Liputan6.com, Pasaman Barat - Seekor buaya muara di Jorong Rantau Panjang, Nagari (desa adat) Sasak Kecamatan Sasak Ranah Pasisia Kabupaten Pasaman Barat, Sumatera Barat ditangkap dan ditombak oleh warga setempat.
Tindakan itu diduga karena sebelumnya ada satu warga yang digigit buaya ketika mencari lokan di sungai. Dari hasil identifikasi, buaya yang akhirnya mati itu berkelamin jantan, seberat 360 kilogram, dan berusia 18 tahun.
Advertisement
Baca Juga
Pengendali Ekosistem Hutan Balai Konservasi Sumber Daya Alam (BKSDA) Sumatera Barat, Ade Putra mengatakan setidaknya ada lima titik luka tombak ditemukan di tubuh buaya muara tersebut.
"Bahkan ada luka yang tembus di badan buaya," kata Ade kepada Liputan6.com, Sabtu (30/1/2021).
Dari informasi yang diperoleh Ade, penangkapan buaya itu dilakukan oleh masyarakat pada Kamis 28 Januari 2021 pukul 23.00 WIB. Kemudian BKSDA mendapat laporan pada Jumat 29 Januari pukul 01.00 WIB.
Saat pagi hari, sesampai tim BKSDA di lokasi buaya tersebut ditemukan sudah dalam keadaan mati. Kemudian pihaknya mengevakuasi buaya tersebut dan menguburkannya di Kabupaten Agam, setelah diperiksa dokter hewan.
"Rencananya dalam waktu dekat kami juga akan memasang perangkap untuk memindahkan satwa itu, namun keduluan oleh warga," ujar Ade.
Padahal, lanjutnya pihak BKSDA sudah mengingatkan ke tokoh masyarakat setempat agar tidak membunuh buaya karena satwa dilindungi.
Buaya merupakan jenis satwa yang dilindungi oleh peraturan perundangan di Indonesia, sesuai dengan undang-undang nomor 5 tahun 1990 tentang konservasi sumber daya alam hayati dan ekosistemnya.
Simak Video Pilihan Berikut Ini:
Kesaksian Korban Gigitan Buaya
Informasinya di sungai tersebut masih ada buaya namun tidak diketahui berapa jumlahnya. Tidak bisa dipastikan juga bahwa yang menggigit seorang warga tersebut adalah buaya yang ditangkap masyarakat.
Dari pengakuan korban, ketika mencari lokan di sungai, buaya menggigit kakinya sedikit lalu dilepaskan kembali.
"Korban dibiarkan berenang dan kembali ke pinggir sungai oleh buaya tersebut," jelas Ade.

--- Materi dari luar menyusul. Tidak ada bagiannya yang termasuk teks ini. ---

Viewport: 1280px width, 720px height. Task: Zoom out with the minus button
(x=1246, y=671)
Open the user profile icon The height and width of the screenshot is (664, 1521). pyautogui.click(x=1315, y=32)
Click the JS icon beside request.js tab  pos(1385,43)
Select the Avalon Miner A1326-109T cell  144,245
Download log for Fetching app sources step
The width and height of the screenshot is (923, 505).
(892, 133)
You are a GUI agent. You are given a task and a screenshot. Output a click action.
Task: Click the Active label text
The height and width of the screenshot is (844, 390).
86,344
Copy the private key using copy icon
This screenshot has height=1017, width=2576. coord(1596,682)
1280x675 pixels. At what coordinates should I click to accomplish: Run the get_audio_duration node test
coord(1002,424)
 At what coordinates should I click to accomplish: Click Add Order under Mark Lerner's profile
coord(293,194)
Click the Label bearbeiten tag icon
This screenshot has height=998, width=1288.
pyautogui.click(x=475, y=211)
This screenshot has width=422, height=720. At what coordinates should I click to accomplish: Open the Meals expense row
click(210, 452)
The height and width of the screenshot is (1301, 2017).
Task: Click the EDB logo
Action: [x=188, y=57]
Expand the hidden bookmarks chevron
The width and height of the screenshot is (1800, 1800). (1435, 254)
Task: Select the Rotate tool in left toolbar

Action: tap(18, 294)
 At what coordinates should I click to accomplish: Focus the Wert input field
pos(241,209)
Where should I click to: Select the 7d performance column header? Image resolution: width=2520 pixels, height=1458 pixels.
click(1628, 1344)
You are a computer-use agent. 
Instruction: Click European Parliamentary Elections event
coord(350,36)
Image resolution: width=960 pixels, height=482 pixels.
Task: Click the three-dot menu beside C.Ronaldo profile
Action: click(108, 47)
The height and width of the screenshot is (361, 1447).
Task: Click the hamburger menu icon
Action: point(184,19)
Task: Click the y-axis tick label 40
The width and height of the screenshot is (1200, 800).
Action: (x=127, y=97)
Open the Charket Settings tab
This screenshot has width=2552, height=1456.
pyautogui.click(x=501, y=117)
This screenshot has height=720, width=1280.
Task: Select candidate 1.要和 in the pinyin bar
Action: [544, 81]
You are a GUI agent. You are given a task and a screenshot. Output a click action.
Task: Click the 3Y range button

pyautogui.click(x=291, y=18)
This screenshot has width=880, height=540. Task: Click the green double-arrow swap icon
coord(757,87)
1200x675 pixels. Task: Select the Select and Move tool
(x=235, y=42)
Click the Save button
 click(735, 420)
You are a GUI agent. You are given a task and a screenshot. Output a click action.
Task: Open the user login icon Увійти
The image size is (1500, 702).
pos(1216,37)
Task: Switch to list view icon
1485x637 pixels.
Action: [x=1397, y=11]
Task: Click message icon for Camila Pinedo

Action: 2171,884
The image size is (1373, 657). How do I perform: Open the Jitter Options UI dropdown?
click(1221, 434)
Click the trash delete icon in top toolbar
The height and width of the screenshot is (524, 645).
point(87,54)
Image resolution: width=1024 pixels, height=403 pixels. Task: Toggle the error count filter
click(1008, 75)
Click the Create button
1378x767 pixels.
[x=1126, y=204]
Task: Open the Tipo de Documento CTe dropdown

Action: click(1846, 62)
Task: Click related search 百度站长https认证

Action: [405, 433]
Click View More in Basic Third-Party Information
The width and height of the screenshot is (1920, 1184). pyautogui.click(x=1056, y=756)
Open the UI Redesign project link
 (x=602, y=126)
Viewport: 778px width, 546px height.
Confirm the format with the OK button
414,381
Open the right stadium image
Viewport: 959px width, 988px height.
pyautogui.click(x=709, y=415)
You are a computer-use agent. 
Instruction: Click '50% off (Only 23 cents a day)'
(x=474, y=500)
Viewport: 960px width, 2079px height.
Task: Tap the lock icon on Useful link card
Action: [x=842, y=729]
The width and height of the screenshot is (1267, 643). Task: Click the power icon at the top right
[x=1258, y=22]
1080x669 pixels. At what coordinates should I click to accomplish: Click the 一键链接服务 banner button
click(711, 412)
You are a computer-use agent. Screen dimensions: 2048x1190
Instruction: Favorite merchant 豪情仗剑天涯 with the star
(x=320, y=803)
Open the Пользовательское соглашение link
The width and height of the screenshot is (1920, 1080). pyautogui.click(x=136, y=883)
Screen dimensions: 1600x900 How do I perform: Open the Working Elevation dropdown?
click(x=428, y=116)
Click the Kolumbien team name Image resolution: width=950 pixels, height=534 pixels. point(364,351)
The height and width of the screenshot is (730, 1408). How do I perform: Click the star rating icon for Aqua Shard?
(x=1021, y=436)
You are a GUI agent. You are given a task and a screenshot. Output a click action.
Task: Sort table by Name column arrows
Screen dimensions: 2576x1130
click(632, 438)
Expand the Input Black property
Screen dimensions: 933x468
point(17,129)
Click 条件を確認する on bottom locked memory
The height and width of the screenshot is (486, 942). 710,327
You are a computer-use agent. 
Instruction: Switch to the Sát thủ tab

Jika hendak memangsa, kata Ade dengan posisi korban yang berada di kedalaman sungai, sangat mudah bagi buaya untuk memangsanya.
Ade menyayangkan tindakan masyarakat yang menangkap dan melukai buaya tersebut hingga mati. Pihaknya juga akan menindaklanjuti kejadian itu setelah situasi mulai tenang.
"Januari hingga Juli merupakan masa buaya untuk kawin dan bertelur, sehingga memang lebih agresif terhadap makhluk lain tak terkecuali manusia," ujarnya.
Ia juga mengimbau warga untuk waspada dan hati-hati ketika beraktivitas di dalam sungai atau muara, tidak beraktivitas pada malam hari karena buaya merupakan satwa yang aktif pada malam hari.
Advertisement
Alih Fungsi Lahan
Selain karena musim kawin dan bertelur, faktor lain yang menjadi penyebab konflik antara manusia dan buaya yakni adanya penyempitan habitat.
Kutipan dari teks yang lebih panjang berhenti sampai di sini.